Nucleophosmin (NPM1-A) and FMS-like tyrosine kinase 3 (FLT3/ITD) mutations in acute myeloid leukaemia with a normal karyotype: frequency and prognostic significance

Background Treatment of acute myeloid leukaemia (AML) with a normal karyotype (NK) has always been a challenge for clinicians. This is because it affects the majority of AML patients and falls into the intermediate-risk group that needs further risk stratifications. Aim of the study The current study aimed to verify the importance and significance of analysis of NPM1-A and FLT3/ITD mutations, alone and combined, and their relation to prognostic criteria.

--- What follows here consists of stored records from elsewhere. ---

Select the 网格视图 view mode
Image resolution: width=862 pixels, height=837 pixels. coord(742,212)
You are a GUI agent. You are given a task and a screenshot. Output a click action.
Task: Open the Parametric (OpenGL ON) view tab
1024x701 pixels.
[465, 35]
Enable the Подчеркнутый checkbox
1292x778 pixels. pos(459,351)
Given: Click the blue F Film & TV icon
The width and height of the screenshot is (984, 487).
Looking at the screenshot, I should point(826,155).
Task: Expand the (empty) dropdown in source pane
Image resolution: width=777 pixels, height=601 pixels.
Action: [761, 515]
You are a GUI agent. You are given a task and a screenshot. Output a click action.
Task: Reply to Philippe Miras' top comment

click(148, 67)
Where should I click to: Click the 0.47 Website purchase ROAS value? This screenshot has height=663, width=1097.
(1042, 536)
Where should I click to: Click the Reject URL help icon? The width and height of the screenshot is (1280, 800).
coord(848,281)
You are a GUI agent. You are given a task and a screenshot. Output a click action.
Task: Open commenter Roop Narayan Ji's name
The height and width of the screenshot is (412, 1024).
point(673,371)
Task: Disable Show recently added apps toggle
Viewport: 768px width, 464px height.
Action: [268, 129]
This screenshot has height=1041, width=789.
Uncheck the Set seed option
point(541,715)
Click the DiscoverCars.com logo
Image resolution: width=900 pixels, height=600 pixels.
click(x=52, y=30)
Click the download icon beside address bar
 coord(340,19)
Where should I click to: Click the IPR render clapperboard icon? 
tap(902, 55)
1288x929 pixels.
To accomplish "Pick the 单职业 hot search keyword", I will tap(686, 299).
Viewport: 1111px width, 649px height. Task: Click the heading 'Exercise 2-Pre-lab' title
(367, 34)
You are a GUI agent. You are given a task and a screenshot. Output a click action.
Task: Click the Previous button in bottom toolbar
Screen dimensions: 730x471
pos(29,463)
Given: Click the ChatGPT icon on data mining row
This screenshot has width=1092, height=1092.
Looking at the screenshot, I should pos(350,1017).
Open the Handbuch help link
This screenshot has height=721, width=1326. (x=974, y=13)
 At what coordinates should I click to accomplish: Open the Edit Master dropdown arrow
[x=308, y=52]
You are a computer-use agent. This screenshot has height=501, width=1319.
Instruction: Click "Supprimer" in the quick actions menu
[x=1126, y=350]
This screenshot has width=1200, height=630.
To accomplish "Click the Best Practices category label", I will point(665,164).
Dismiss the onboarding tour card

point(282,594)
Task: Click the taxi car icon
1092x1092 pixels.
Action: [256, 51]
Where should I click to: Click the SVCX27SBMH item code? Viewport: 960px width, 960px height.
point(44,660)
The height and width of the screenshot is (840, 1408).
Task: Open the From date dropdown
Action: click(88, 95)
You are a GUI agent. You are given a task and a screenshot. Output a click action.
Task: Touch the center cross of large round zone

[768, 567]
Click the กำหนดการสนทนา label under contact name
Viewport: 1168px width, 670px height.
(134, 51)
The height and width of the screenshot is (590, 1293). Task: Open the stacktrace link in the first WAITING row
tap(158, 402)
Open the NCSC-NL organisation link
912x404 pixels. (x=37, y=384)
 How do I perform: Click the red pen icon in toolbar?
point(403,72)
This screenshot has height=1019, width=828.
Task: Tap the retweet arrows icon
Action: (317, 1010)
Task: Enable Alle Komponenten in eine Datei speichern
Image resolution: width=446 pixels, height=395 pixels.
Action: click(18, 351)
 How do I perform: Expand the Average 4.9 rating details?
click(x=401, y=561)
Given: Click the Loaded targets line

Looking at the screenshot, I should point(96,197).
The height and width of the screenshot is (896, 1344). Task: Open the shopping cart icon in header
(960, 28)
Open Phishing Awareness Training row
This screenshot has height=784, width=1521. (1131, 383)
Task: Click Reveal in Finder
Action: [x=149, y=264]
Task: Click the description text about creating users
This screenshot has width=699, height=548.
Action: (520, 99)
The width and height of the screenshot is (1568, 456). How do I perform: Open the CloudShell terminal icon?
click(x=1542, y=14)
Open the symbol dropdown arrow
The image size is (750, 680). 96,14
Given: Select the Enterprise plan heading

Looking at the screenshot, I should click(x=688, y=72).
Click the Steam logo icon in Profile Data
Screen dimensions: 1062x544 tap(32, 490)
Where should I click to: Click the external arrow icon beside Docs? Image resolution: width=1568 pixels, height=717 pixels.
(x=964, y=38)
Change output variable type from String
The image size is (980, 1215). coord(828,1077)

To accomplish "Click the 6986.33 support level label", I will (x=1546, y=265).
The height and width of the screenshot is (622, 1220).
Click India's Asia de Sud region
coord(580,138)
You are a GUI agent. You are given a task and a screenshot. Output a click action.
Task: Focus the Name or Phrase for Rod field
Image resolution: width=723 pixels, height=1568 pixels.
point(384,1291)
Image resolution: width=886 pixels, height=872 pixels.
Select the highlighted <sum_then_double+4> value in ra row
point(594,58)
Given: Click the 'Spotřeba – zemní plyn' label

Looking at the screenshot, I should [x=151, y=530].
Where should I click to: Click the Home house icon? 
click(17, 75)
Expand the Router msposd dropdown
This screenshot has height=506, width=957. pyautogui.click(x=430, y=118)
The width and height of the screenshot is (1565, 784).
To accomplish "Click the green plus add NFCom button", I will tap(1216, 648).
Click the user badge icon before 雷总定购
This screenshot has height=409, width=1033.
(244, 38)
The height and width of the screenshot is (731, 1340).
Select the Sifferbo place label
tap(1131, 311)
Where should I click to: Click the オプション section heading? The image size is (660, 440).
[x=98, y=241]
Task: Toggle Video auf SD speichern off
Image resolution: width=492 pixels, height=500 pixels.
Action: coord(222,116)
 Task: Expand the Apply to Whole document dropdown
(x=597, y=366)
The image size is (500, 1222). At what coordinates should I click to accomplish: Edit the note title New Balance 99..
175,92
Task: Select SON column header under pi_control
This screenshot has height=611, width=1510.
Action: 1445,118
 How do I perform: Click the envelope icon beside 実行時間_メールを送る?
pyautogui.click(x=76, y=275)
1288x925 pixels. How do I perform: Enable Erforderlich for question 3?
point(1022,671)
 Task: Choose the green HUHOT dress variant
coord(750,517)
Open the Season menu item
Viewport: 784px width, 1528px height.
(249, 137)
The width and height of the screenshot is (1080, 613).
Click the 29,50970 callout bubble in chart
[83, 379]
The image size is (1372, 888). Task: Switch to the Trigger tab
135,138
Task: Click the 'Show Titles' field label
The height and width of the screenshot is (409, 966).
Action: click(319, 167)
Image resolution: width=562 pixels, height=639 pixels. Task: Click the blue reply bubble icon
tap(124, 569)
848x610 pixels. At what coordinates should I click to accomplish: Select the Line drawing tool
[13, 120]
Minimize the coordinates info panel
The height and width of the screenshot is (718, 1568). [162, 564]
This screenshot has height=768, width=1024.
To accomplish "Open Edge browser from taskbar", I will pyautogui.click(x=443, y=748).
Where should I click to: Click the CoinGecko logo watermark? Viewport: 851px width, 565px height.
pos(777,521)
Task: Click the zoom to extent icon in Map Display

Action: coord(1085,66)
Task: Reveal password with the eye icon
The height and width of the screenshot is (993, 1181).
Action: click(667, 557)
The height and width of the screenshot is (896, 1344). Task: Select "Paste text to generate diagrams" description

Patients and methods Thirty-five patients with de-novo AML with a median age of 33 years (19-60) and ten healthy volunteers (the control group) were included. All participants were subjected to clinical examination, routine laboratory investigations and (for patients only) bone marrow examination and cytogenetic analysis by the G-banding technique. Using the genomic PCR (RT and conventional) technique, NPM1 type A and FLT3/ITD mutations were studied in the NK-AML patients and controls. Their impacts were evaluated alone and combined. Results After cytogenetic analysis 20/35 (57.1) patients proved to be of NK; their median age was 37.5 (19-60) years. This NK-AML group and control group were examined for NPM1 and FLT3/ITD mutations. None of the controls had either mutation. The NK group was categorized into NPM1+ or NPM1- and FLT3+ or FLT3-. Their frequencies were 40% (8), 60% (12) and 40% (8), 60 (12), respectively. These subgroups were assessed after induction chemotherapy for achievement of complete remission (CR), which was recorded in 62.5% of NPM1-positive patients and 0% of NPM1-negative patients, showing a significant difference with a P value of 0.004, whereas nonsignificant difference between FLT3-positive and FLT3-negative patients was recorded. The NK patients were further subdivided into four genetic subgroups: NPM+/FLT3-, NPM-/FLT3-, NPM+/FLT3+ and NPM-/FLT3+, with frequencies of 15, 45, 25 and 15%, respectively. Sixty per cent of patients who achieved CR were NPM1+/FLT3-. Furthermore, 100% of this subgroup achieved CR, 40% of NPM+ /FLT3+ also achieved CR, but none of the NPM-/FLT3- and NPM1-/FLT3+ patients did. Conclusion Genotypes defined by the mutational status of NPM1, FLT3 are associated with the outcome of treatment in NK-AML patients. (C) 2012 The Egyptian Society of Haematology.